Showing posts with label the nutter with the stutter. Show all posts
Showing posts with label the nutter with the stutter. Show all posts

Friday, 20 August 2010

Scorched Earth

Capitalists@Work has been running an interesting series on how the Labour government scorched the earth, not just in terms of slashing and burning the money, but also in terms of the legal landmines they left behind.

Not only profligate with someone else's money, but devious and vicious in making it as difficult as possible to pick up the pieces.

Of course, if the coalition was serious about the "great reform bill", it would be the work of a week to list every bit of legislation created by New Labour and quite simply repeal the fucking lot. If there was anything useful, it could almost certainly be re-drafted (better) and re-voted upon.

But, of course, they aren't. They're just a bunch of makeweights and dullards playing the game of politics, posturing as emptily and vacuously as the mad Scot or the cunto di tutti cunti did before him.

Useless cock-suckers.

Sunday, 6 June 2010

Thursday, 29 April 2010

A gurning fuck knuckle speaks

I just watched "it", you know, the snot-gargling Scottish fuckmonkey's latest clusterfuck (because somehow, "faux pas" just doesn't cut it) and the thing that struck me was his rictus grin during his equally appalling mea culpa press meeting.

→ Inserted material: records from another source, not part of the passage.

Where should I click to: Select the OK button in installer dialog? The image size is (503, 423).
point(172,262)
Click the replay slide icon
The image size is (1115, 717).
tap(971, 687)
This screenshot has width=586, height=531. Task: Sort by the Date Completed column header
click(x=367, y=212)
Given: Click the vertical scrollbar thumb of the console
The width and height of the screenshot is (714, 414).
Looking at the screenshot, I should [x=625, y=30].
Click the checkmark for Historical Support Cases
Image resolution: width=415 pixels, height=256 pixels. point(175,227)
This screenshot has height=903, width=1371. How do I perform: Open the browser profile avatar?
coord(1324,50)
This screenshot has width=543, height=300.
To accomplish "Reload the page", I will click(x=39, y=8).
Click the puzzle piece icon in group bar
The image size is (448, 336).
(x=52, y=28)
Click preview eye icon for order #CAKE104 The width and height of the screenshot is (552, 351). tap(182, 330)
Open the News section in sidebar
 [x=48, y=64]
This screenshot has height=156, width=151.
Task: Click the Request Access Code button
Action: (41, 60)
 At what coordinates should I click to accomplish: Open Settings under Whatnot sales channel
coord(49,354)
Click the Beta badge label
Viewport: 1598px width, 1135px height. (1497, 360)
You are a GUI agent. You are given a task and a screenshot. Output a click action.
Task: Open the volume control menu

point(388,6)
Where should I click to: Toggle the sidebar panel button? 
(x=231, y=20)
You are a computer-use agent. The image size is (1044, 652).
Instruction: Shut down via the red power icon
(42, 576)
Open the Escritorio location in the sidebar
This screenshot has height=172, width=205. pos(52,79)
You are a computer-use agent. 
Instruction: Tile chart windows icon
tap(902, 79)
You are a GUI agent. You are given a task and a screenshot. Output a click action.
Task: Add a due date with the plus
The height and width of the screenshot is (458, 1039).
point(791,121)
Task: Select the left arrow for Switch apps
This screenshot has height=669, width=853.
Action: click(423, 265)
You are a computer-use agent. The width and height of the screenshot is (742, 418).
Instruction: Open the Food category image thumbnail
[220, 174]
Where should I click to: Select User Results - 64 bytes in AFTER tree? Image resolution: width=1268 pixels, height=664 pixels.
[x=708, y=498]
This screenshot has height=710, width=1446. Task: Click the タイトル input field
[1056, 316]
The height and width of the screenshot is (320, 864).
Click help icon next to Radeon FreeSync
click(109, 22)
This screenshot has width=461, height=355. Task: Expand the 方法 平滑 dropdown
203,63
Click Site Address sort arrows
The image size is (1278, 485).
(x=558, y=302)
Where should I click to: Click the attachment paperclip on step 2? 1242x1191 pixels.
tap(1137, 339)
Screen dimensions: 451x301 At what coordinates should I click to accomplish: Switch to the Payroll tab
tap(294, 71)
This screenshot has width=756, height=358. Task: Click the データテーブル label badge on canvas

It wasn't the embarrassed, shamefaced grin of someone ashamed of what they've done. It was the arrogant sneer of someone saying "well, if I do this little thing, I can get away with fucking anything - you people are so fucking dumb."

I can't, offhand, think of anyone I have ever despised so much. I don't just want him gone. I want him crushed, destroyed and forced to contemplate his fall from grace for a very, very long time.

The utter, unspeakable, motherfucking cunt.

Tuesday, 13 April 2010

Dear Gordon

I see that you're now going to spend our money "wisely".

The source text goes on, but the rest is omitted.